- [EXCERPTED TEXT]:
:::::

# Dear Hyperion im waiting for 2 cds for so long, can you sent me my record please



## deprofundis (Apr 25, 2014)

I wonder if someone work for Hyperion label here, i pass two ordering namely
Pierre de Manchicourt and Jacquet de mantua, were in october half of the month.

I have pass my ordering of manchicourt in july and mantua in august why is it so darn long.
The store said these cd were not out of print yet , that they could have them i order em
at HMV in my hometown montreal canada ...

I know sometime it can take up to six month to get your cds, after six month , there officially
out of print or unavailable the same thing.

I dont blame the store , i dont blame this tabuleous label that i love so mutch , i blame the distro,
distributors are the one that ar problematic.They work in these hhudge storage warehouse, they probably pass in front of pile of cd of manchicourt 10 time but they could not located it.

I wonder if it's a problem of incompetance of distributor.When it's 2-3 weeks it'S normal ,when you wait 4 to 8 weeks it long, when it take more than 8 weeks i says what the hell?

Once i order a BIS cd of jon leif it did comme up but 6 month laters what the f...(sorry for my language).i have a lot of hyperion title in my collection and i cheerish themand spend aconsiderable amount of money on hyperion released, darn it's distributed by sony if im correct.

Sony is a big compagny for distribution they have wharehouse in usa and european country
we have the internet than why is it so long why? i ask you why?

Please hyperion answer my wish send me these cds im frustrated to this point, jeez hope i wont get them next year in the midle of winter time.I dont get it do you, please someone tell hyperion big boss , there is dude in canada that want his cd, he suffer the wait long enought,hoping these will arrived sooner or later.


----------



## deprofundis (Apr 25, 2014)

Or maybe im sutch a cry baby, and that about it, but i love Hyperion understand this and i love the Brabant ensemble and the work of mister Stephen Rice,


----------



## deprofundis (Apr 25, 2014)

At last i received one of the cd i order the great Jacquet de mantua , executed by the brabant ensemble lead by mister stephen rice, someone answer one of my prayer im so happy, yeah, cheers!!

And what about the cd well yah know it is that great im thrill


----------



## Pugg (Aug 8, 2014)

Look deprofundis:

http://www.hyperion-records.co.uk/pages/contact-us.asp

Hope they can help you.


----------



## deprofundis (Apr 25, 2014)

i got the cd of Pierre de Manchicourt yay, i love guys on TC, thanks for the support and blessing


----------



## PlaySalieri (Jun 3, 2012)

Anybody on here from Amazon?

I ordered a 5 CD set of Elliot Carter on tuesday and it aint here yet.


----------

:::::

- [SUPPLIED DATA]:
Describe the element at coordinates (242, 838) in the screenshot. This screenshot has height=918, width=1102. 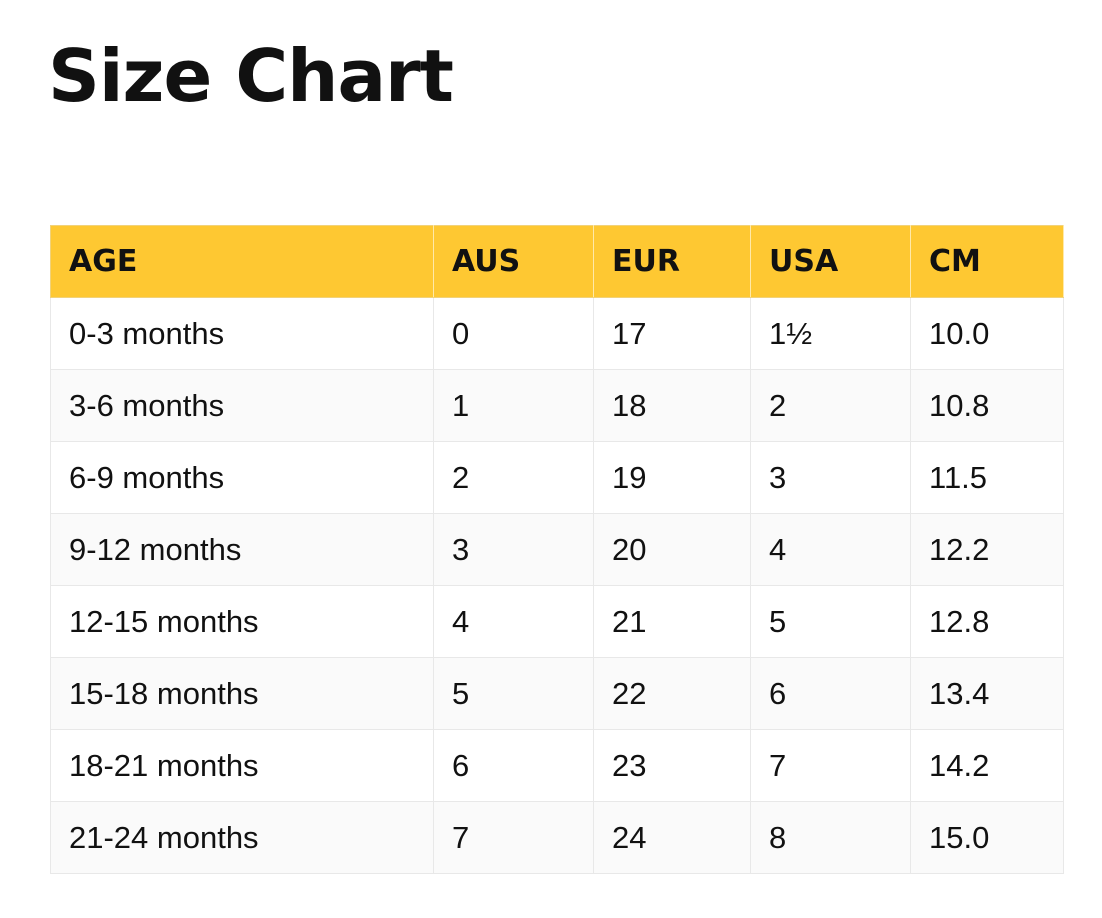
I see `cell-age: 21-24 months` at that location.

:::::

- [WHAT IS BEING ASKED]:
Answer these questions about the forum thread on the delayed Hyperion CDs.
(a) In which month did the poster order the Pierre de Manchicourt CD?
(b) Which ensemble performs on the Jacquet de Mantua CD, and who leads it?
(c) How many CDs are in the Elliot Carter set that PlaySalieri ordered?
The listing is separate material.

- [SOLUTION TO THE PROBLEM]:
(a) July
(b) The Brabant Ensemble, led by Stephen Rice
(c) Five